WHAT TO DO -
Please reproduce the listing below line for line, beginning with the line that contains "Place cursor after 'review' in message text" and going through the end of the listing, including that first line. Leave the pictures out of your answer.

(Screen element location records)
BEGIN

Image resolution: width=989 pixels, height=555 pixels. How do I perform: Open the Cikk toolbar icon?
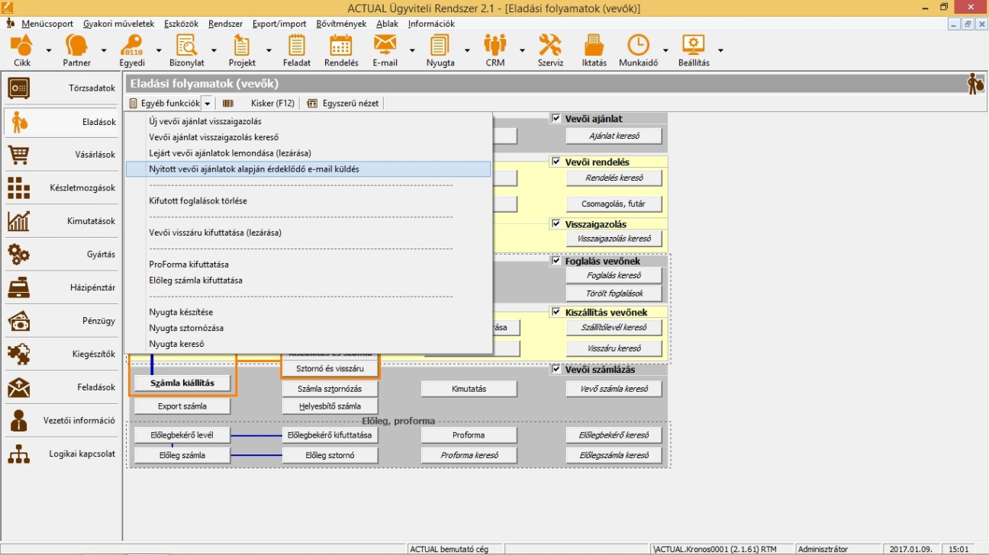click(x=22, y=47)
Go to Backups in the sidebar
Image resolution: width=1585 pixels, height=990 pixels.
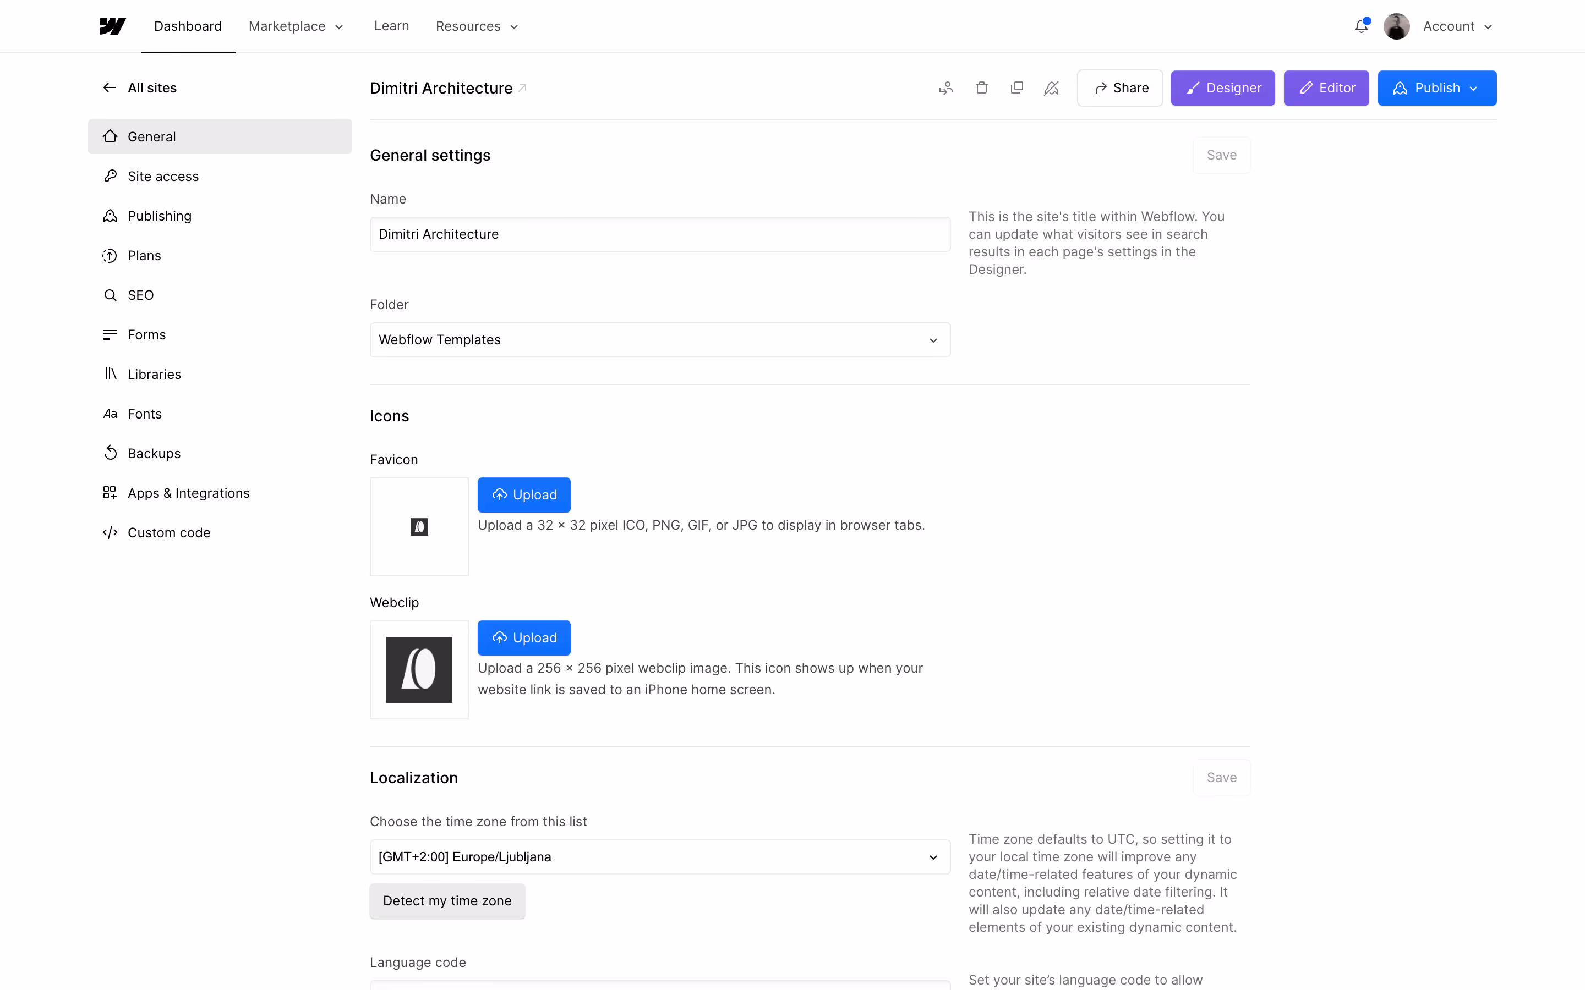(x=154, y=452)
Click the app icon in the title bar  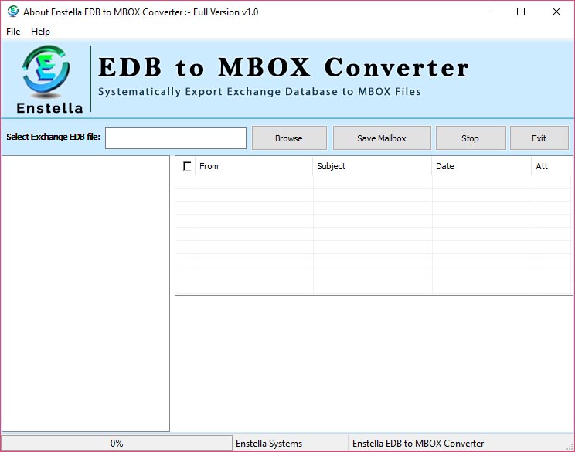coord(12,12)
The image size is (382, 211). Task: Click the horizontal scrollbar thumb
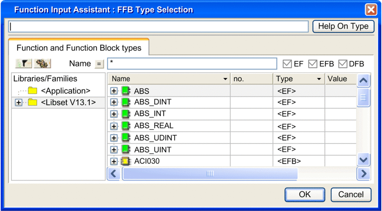pos(210,173)
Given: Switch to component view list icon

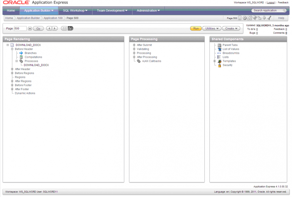Looking at the screenshot, I should coord(64,28).
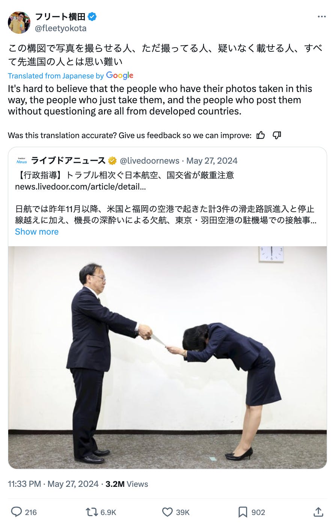Click Translated from Japanese by Google label
The image size is (335, 524).
coord(71,75)

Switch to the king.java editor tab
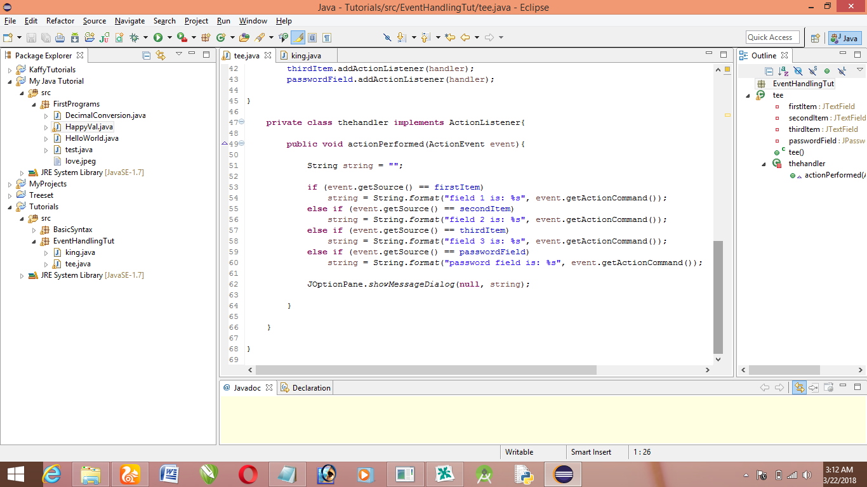(305, 56)

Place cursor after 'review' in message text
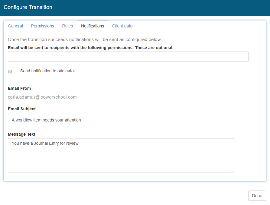79,144
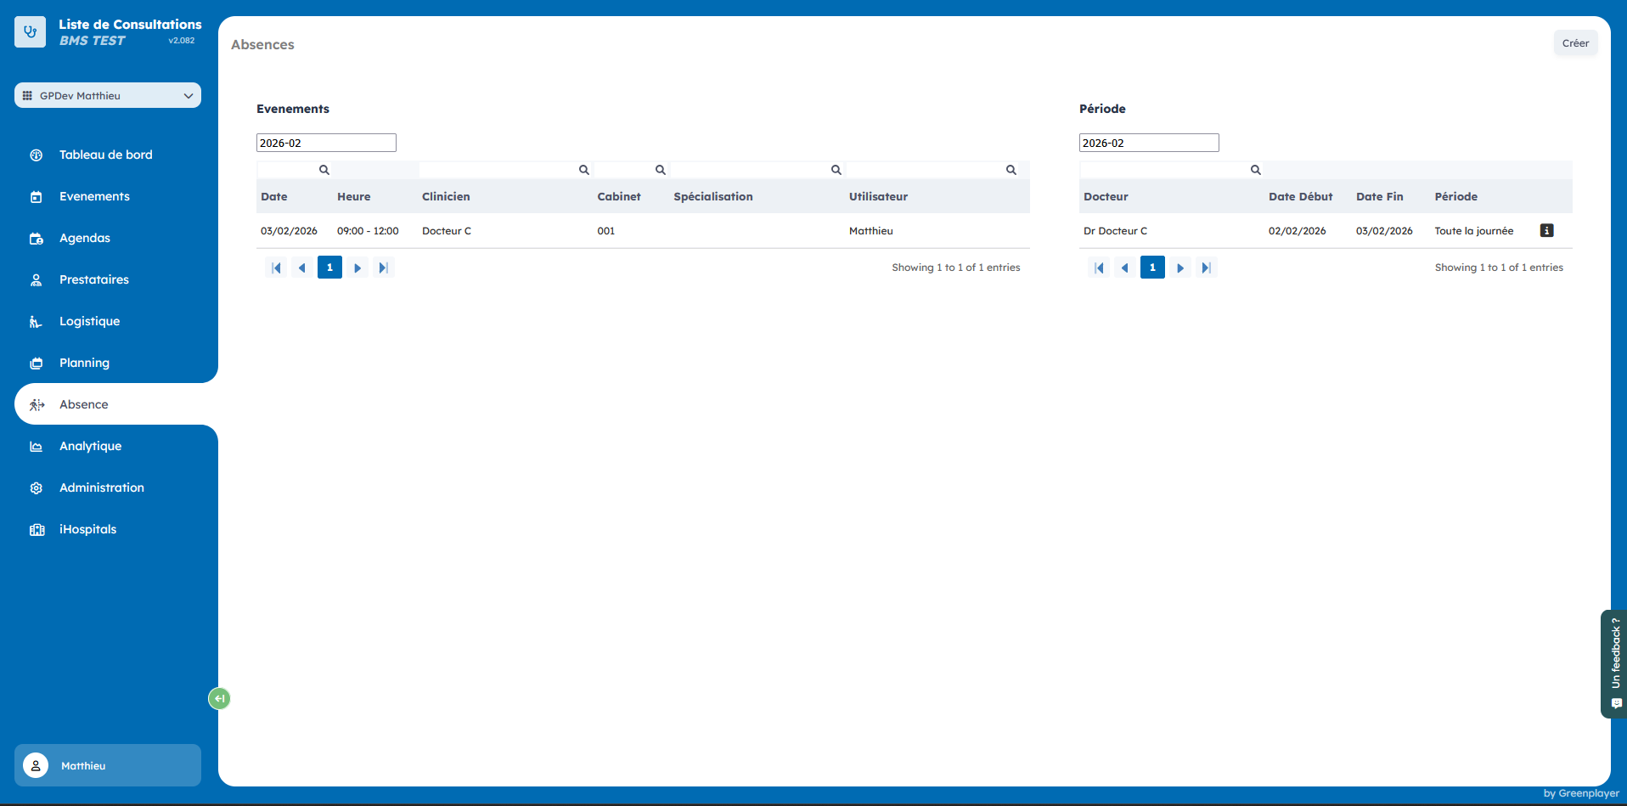Click the info icon on Dr Docteur C row
The height and width of the screenshot is (806, 1627).
pos(1546,230)
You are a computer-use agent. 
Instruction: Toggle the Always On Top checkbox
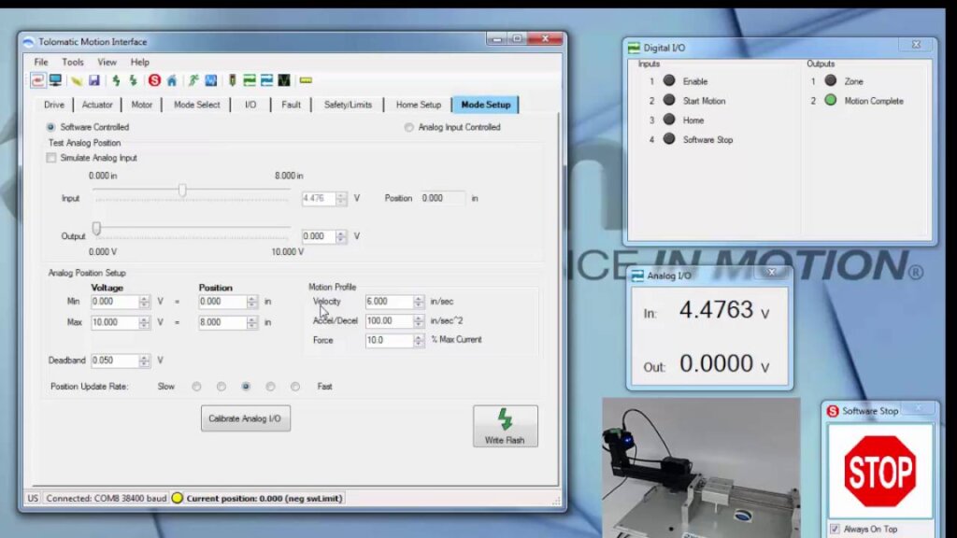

END

SOLUTION TO THE EXERCISE -
Place cursor after 'review' in message text
79,144
Click the info icon on Dr Docteur C row
The height and width of the screenshot is (806, 1627).
pos(1546,230)
You are a computer-use agent. 
Instruction: Toggle the Always On Top checkbox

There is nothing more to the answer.